Horn spent most of his remarks laying out academic initiatives. He defended Project Momentum, a school-improvement framework he said the department revived after it had been cut by a prior administration. "Schools using Project Momentum showed double the progress of the state average in reading and three times the progress in math," he said, citing the department's internal results. He also cited a single-school example in which math scores rose "27%" after weekly department involvement.
On school discipline and supports, Horn said the safety funding package adopted in recent years prioritized officers first, with counselors funded out of remaining money: "We fund every request we get for a police officer. Then what's left over is available for counselors," he told legislators.
Horn outlined the department's approach to ESA (education savings account) accountability, saying his office has tightened rules and used risk-based auditing and recoveries to claw back improper payments. "Hundreds of thousands of dollars we've gotten back," he said, adding that the office cancels accounts and removes participants when abuses are found.

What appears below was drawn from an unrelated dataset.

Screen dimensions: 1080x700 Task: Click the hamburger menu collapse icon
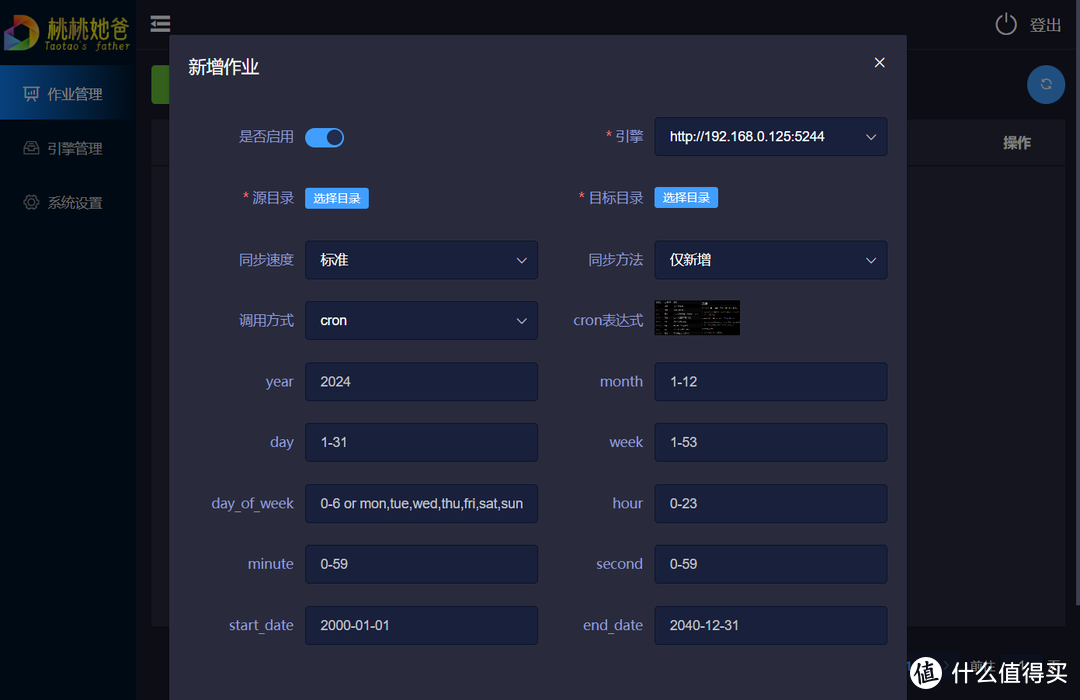160,24
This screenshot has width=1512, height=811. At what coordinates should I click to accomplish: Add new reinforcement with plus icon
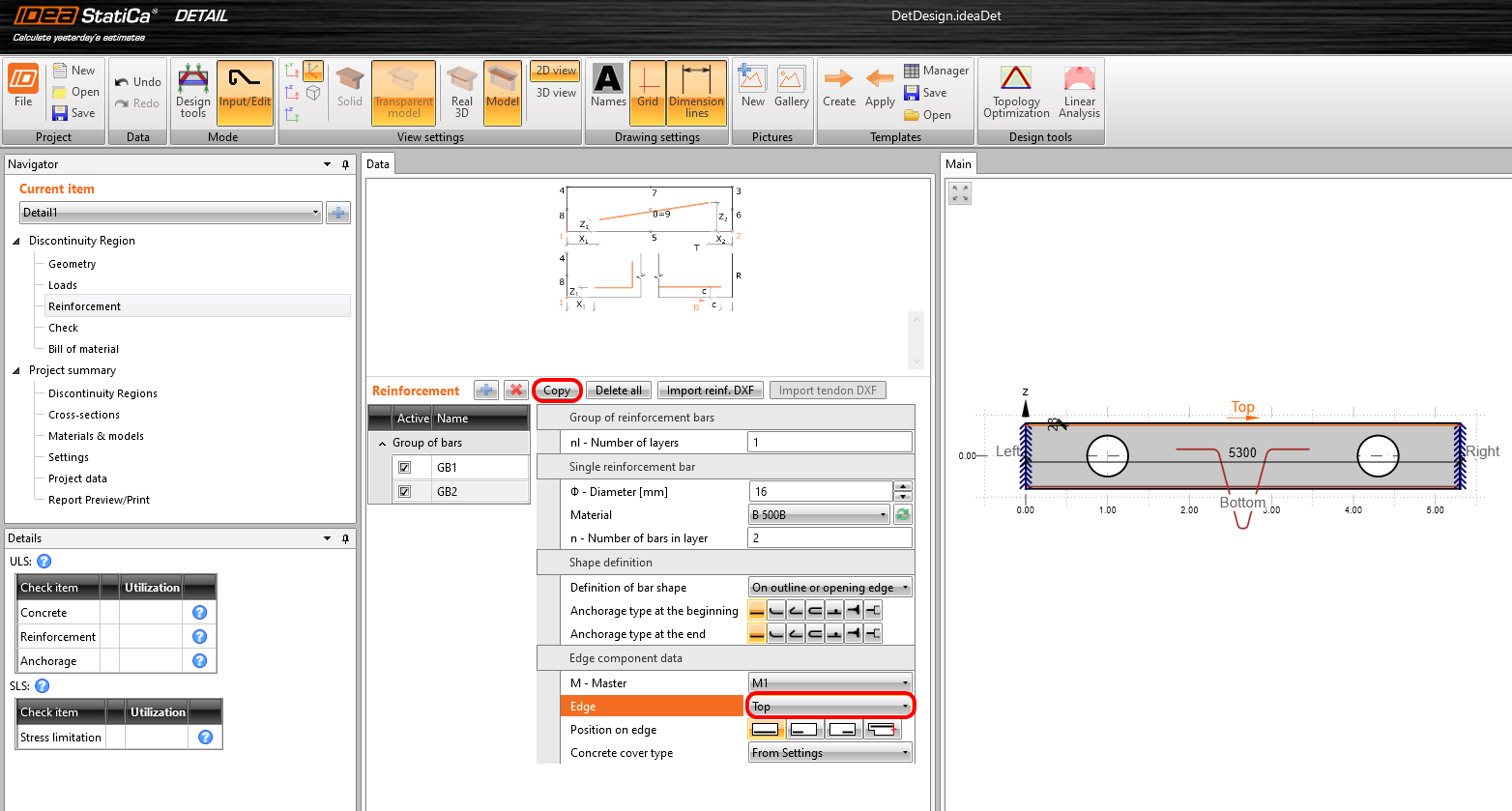(485, 391)

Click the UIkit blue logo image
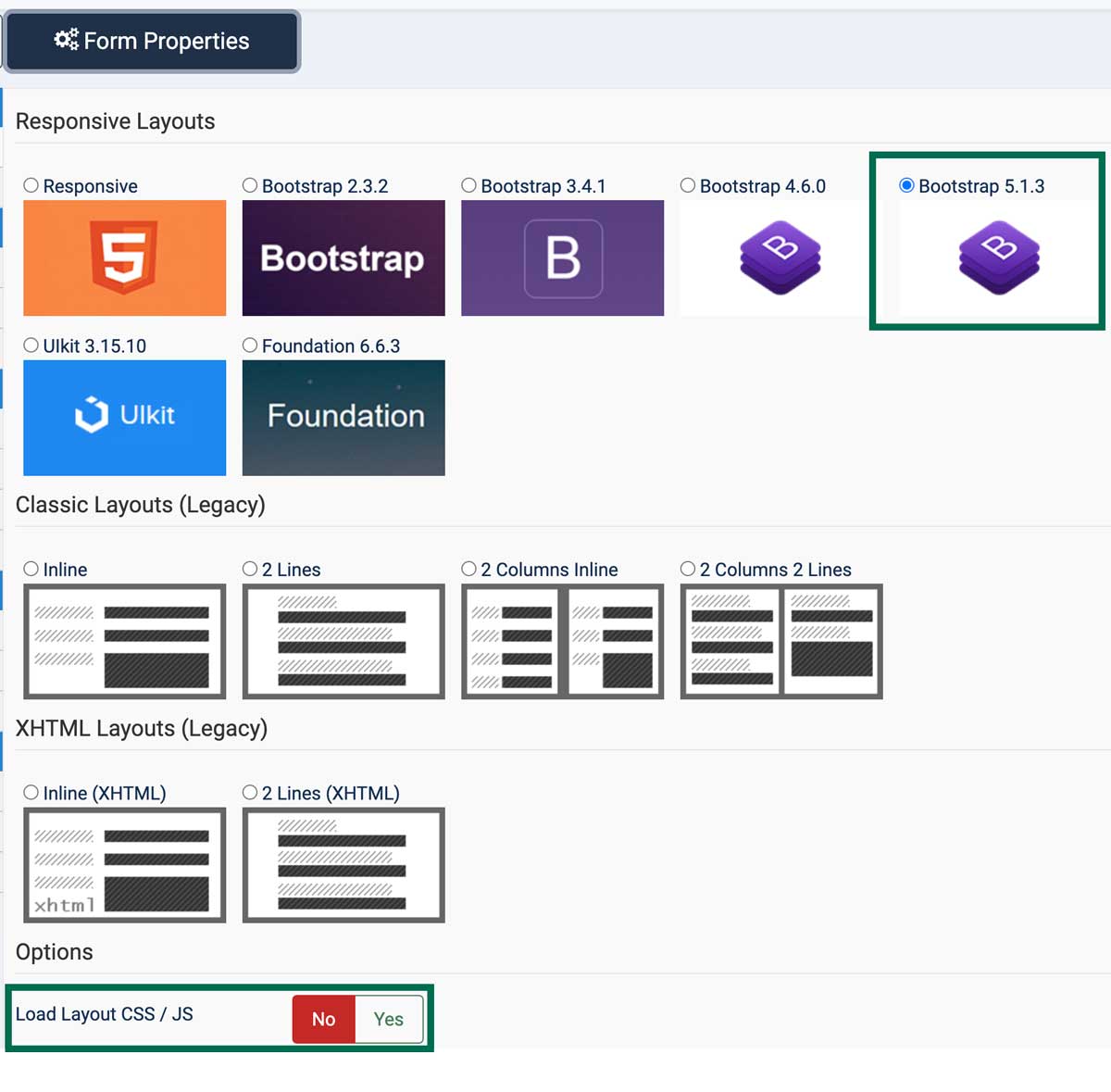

He also urged lawmakers to use state land-trust monies to raise teacher pay directly to classroom teachers, saying prior efforts that routed raises through districts sometimes resulted in the increases being diverted.
Why it matters: Horn framed safety, instructional time and targeted supports as mutually reinforcing priorities—arguments that expose likely trade-offs for the 2025 budget. Horn’s calls for more officers and more coaches, expanded Project Momentum implementation, and direct teacher pay mark likely targets for upcoming appropriations and oversight hearings.
Next steps: Horn invited the committee to request supporting data; several members asked for formal presentations and written backing for the data he cited. The committee moved on to bills after the exchange.